Email Verification: spam stories, part 1
In spite of all the effort e-mail providers put in worldwide, every user receives a tremendous amount of unwanted and malicious mail to any e-mail account. It is indeed annoying, but let's look on the bright side: we can use these examples to demonstrate how useful the APIs by WhoisXML API can be in the battle against unwanted spam e-mails. In today's example we'll be using the e-mail verification API, the domain reputation API and the WHOIS API to analyze a spam email message which was not caught by a well-configured open-source spam filtering system.

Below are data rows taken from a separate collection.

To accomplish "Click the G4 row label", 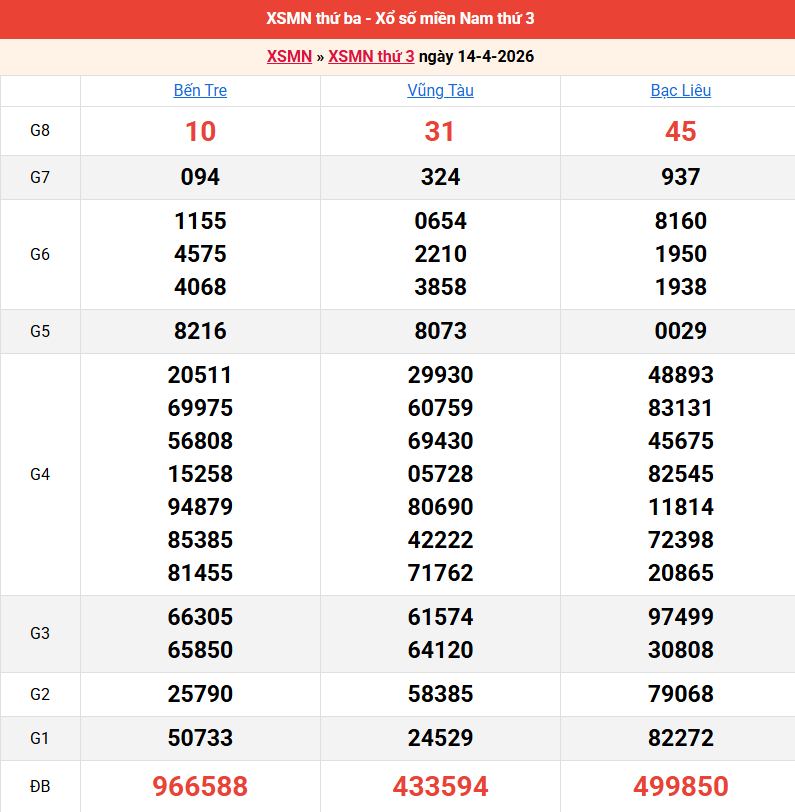I will [40, 474].
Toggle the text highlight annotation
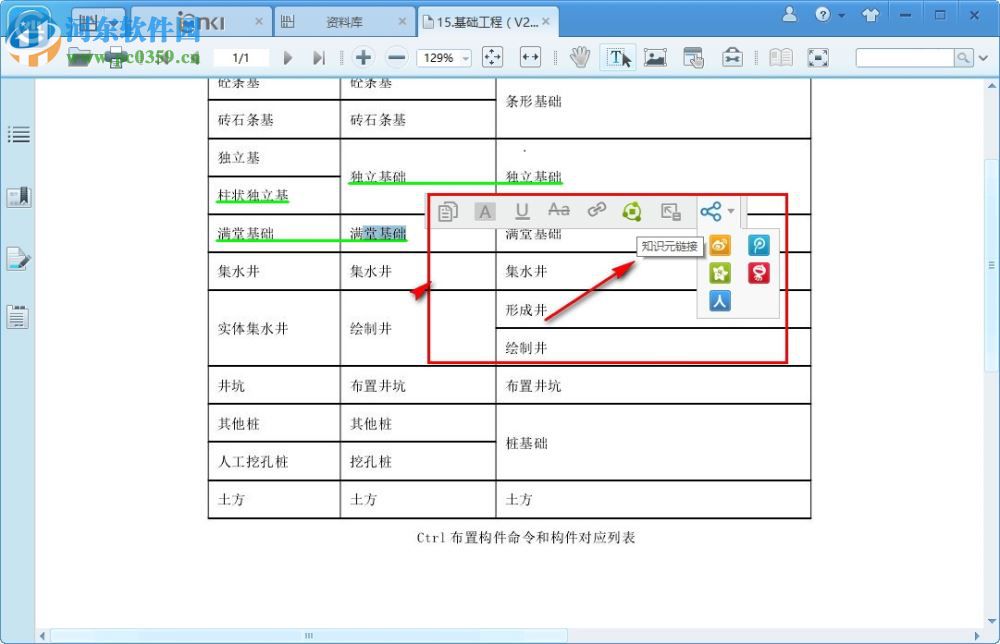Image resolution: width=1000 pixels, height=644 pixels. click(x=484, y=211)
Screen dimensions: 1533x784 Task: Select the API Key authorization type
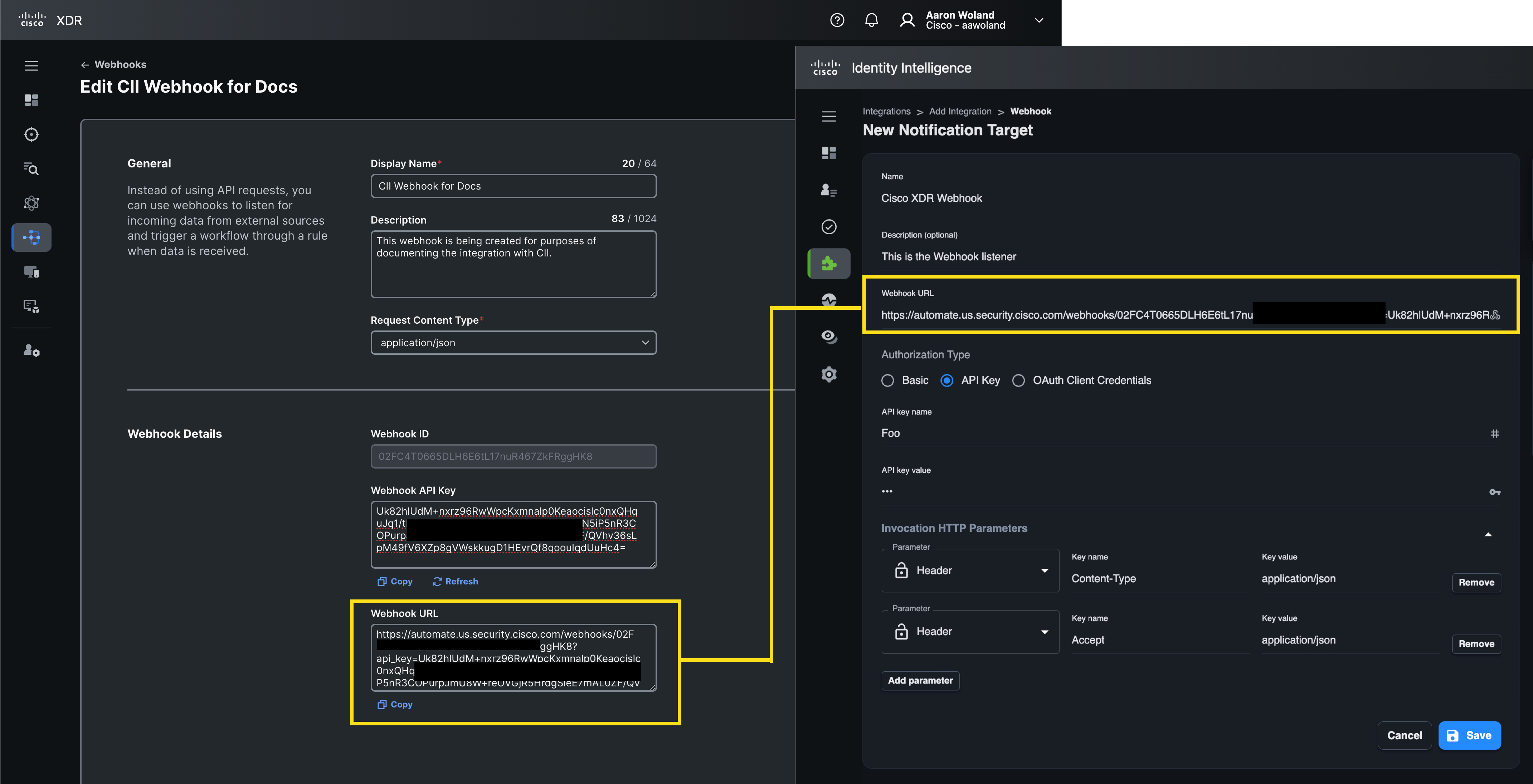click(947, 381)
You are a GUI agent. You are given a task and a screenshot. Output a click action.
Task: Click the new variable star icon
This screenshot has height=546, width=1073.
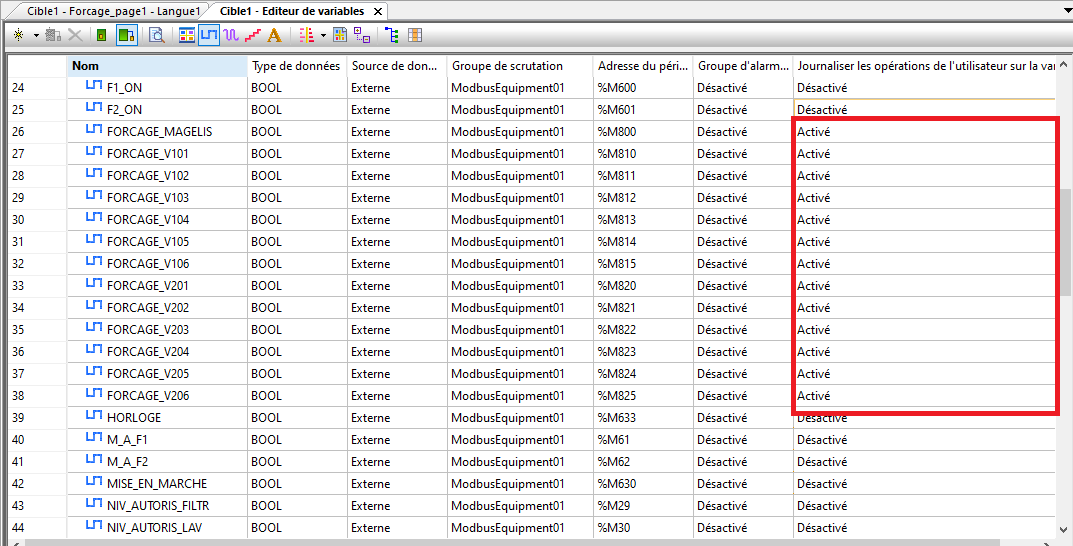pyautogui.click(x=18, y=35)
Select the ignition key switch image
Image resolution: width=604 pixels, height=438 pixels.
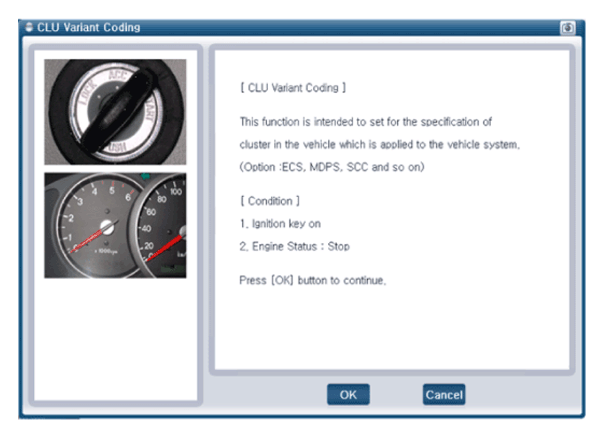(115, 112)
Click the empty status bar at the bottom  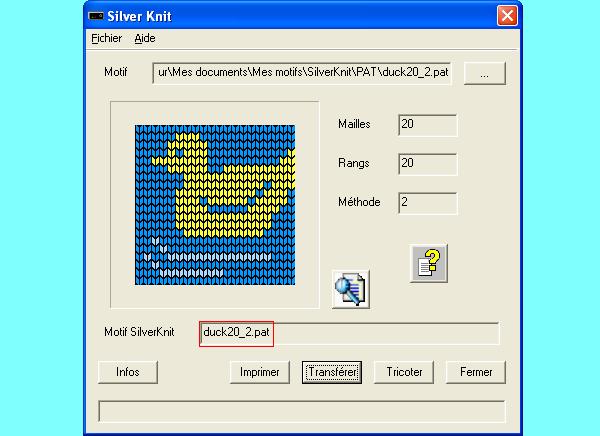click(302, 411)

One of our clients is in hold of an academic e-mail account at a large and respected university. The IT staff there is excellent, and they do a great job filtering out hundreds of spam emails an hour, directed to thousands of e-mail accounts. Yet there are some unwanted messages which still go through.
In particular, on 8 October, on the day of writing the present document, he received the following mail from [email protected], which he shared with us:
A profitable deal worth millions of Dollars. If interested email me
Wai Chim
Does not sound like a serious offer anyway, but… The reply-to address in the mail is [email protected]. A detailed look at the message source text does not reveal anything suspicious like links or scripts to run when opening the mail. So, apparently, whoever sent this message wants the addressee to reply to this e-mail account, thereby verifying that the potential victim at least might be ready to walk into his trap. After all, the mail did pass spam filtering at the server of the organization, as it is apparent from the following header lines:
X-Spam-Status: No, score=2.8 required=1500.0 tests=HTML_MESSAGE,
MISSING_HEADERS,SPF_PASS autolearn=no version=3.2.5
X-Spam-Level: **
X-Spam-Checker-Version: SpamAssassin 3.2.5 (2014-05-11) on xxx
X-Scanned-By: MIMEDefang 2.64 on xxx
(We do not disclose here the hostnames and IP addresses of our client's mail account: they were replaced with "xxx" as being irrelevant to this investigation anyway.) Nevertheless, we do have two e-mail addresses here, and let us take a close look at them.
First let's check them with the e-mail verification API. Running the two addresses through it does not reveal any issues: both e-mail addresses are valid. This can happen though. This API is aimed at verifying e-mails to avoid sending messages to non-functional addresses, it is not primarily intended for finding spam addresses. But there is an important message here still: spam can be sent from mail addresses which have no technical issues at all, just like in this case.
So let's proceed to check the involved domains' reputation and WHOIS data. As for the reputation, we shall be using the domain reputation API. In particular, we use the following command-line on a Linux box:
curl --get "https://domain-reputation-api.whoisxmlapi.com/api/v1?apiKey=API_KEY&domainName=cuw.edu&mode=full"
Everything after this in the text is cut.